Stage-Level Scheduling was introduced in Apache Spark 3.1.1 (cf. SPARK-27495)

Resource Profiles

Resource Profiles are managed by ResourceProfileManager.

The Default ResourceProfile is known by ID 0.

Custom Resource Profiles are ResourceProfiles with non-0 IDs. Custom Resource Profiles are only supported on YARN, Kubernetes and Spark Standalone.

ResourceProfiles are associated with an RDD using withResources operator.

Resource Requests

Executor

Executor Resource Requests are specified using executorResources of a ResourceProfile.

Executor Resource Requests can be the following built-in resources:

  • cores
  • memory
  • memoryOverhead
  • pyspark.memory
  • offHeap

Other (deployment environment-specific) executor resource requests can be defined as Custom Executor Resources.

Task

Default Task Resources are specified based on spark.task.cpus and spark.task.resource-prefixed configuration properties.

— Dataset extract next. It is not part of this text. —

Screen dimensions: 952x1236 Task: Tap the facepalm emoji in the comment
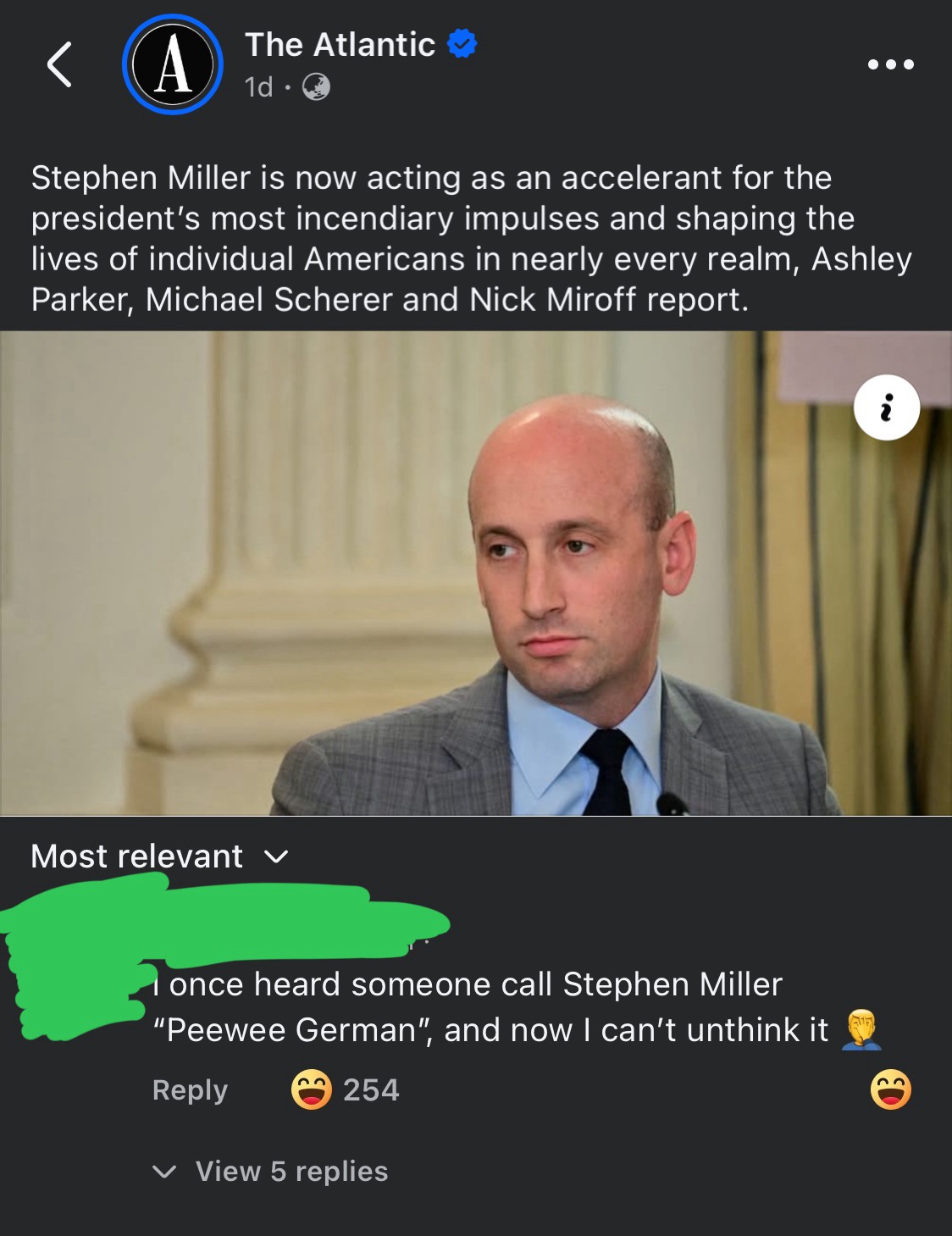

SparkListenerResourceProfileAdded

ResourceProfiles can be monitored using SparkListenerResourceProfileAdded.

Dynamic Allocation

Dynamic Allocation of Executors is not supported.

Demo

Describe Distributed Computation

Let's describe a distributed computation (using RDD API) over a 10-record dataset.

val rdd = sc.range(0, 9)

Describe Required Resources

Optional Step

This demo assumes to be executed in local deployment mode (that supports the default ResourceProfile only) and so the step is considered optional until a supported cluster manager is used.

import org.apache.spark.resource.ResourceProfileBuilder
val rpb = new ResourceProfileBuilder
val rp1 = rpb.build()
scala> println(rp1.toString)
Profile: id = 1, executor resources: , task resources:

Configure Default ResourceProfile

FIXME

Use spark.task.resource-prefixed properties per ResourceUtils.

Associate Required Resources to Distributed Computation

rdd.withResources(rp1)
scala> rdd.withResources(rp1)
org.apache.spark.SparkException: TaskResourceProfiles are only supported for Standalone cluster for now when dynamic allocation is disabled.
  at org.apache.spark.resource.ResourceProfileManager.isSupported(ResourceProfileManager.scala:71)
  at org.apache.spark.resource.ResourceProfileManager.addResourceProfile(ResourceProfileManager.scala:126)
  at org.apache.spark.rdd.RDD.withResources(RDD.scala:1802)
  ... 42 elided
SPARK-43912

Reported as SPARK-43912 Incorrect SparkException for Stage-Level Scheduling in local mode.

Until it is fixed, enable Dynamic Allocation.

$ ./bin/spark-shell -c spark.dynamicAllocation.enabled=true